The nation’s top immigration enforcement official confirmed on Monday that a Trump administration policy change is resulting in the separation of undocumented immigrant families, even as she insisted that no such policy exists.
“What has changed is that we no longer exempting entire classes of people who break the law,” declared Homeland Security secretary Kirstjen Nielsen at a press briefing on Monday. “Everyone is subject to prosecution,” and “parents who entered illegally are by definition criminals.”
It’s that change—from a policy that brings civil proceedings against undocumented immigrants to one that levies criminal charges against all adults who illegally enter the U.S.—that has resulted in the highly controversial separation of families at the southern border, where children are being kept in detention facilities as their families are charged and deported.
“This administration did not create a policy of separating families at the border,” Nielsen said.
But the Trump administration’s decision to prosecute every undocumented immigrant is a new approach to the problem, enacted in April 2018. Some high-level White House officials, including chief of staff John Kelly and policy adviser Stephen Miller, have publicly described it as a way to discourage people from attempting to enter the United States illegally.

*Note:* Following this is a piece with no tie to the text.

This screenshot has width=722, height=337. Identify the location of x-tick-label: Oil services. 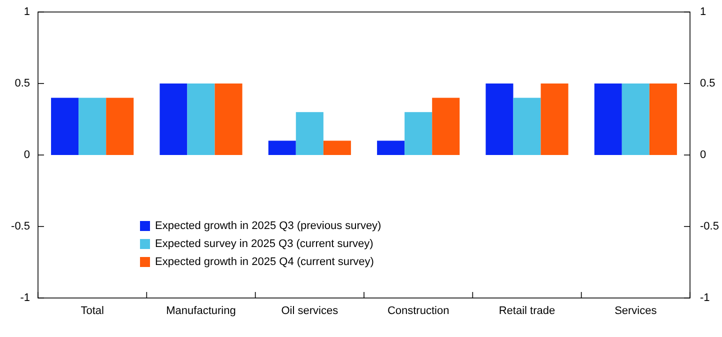
(310, 311).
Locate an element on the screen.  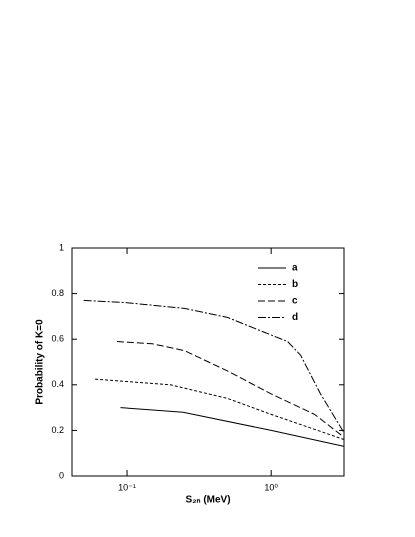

Nielsen, even after describing the policy change that has thrust the issue into headlines this month, insisted that the administration was simply following the law as written. “It’s not a policy,” she declared, but just the faithful execution of the law as written.
Nielsen echoed President Donald Trump in calling for Congress to reform immigration laws in order to resolve the issue. Trump “wants to actually fix the problem. He wants to secure our border,” said White House press secretary Sarah Huckabee Sanders in remarks following Nielsen’s.
In Congress, political pressure to modify the administration’s policy has built since last week, with even a number of prominent Republican legislators publicly criticizing that approach, including Senate Majority Whip John Cornyn and Sen. Orrin Hatch. “President Trump could stop this policy with a phone call,” Sen. Lindsey Graham said on Friday.
Minutes after Nielsen concluded her remarks, Sen. Ted Cruz announced legislation to halt the separation of families at the border.
Nielsen’s contentious press briefing came shortly after ProPublica released audio from one child detention facility, in which young children can be heard crying for their parents, and one U.S. law enforcement officer jokes about the “orchestra” of cries.
After promising the children were being well cared for, Nielsen was pressed by NBC’s Kristen Welker as to where the girls and toddlers who were taken from their parents where being held. The Department of Health and Human Services has released pictures of boys who are being held in cages inside detention centers, but no public photos have been released of facilities where girls who have been taken from their parents are being held.
After first telling reporters that she had not seen photos of children in cages, Nielsen told Welker that her questions would be better directed to HHS.
Pressed again, she said. “I will look into that, I was not aware that there was another picture.”
Nielsen declined to comment on specific reports about the conditions in which DHS is keeping immigrant children.
"I'm not in a position to deal with hearsay stories,” she said.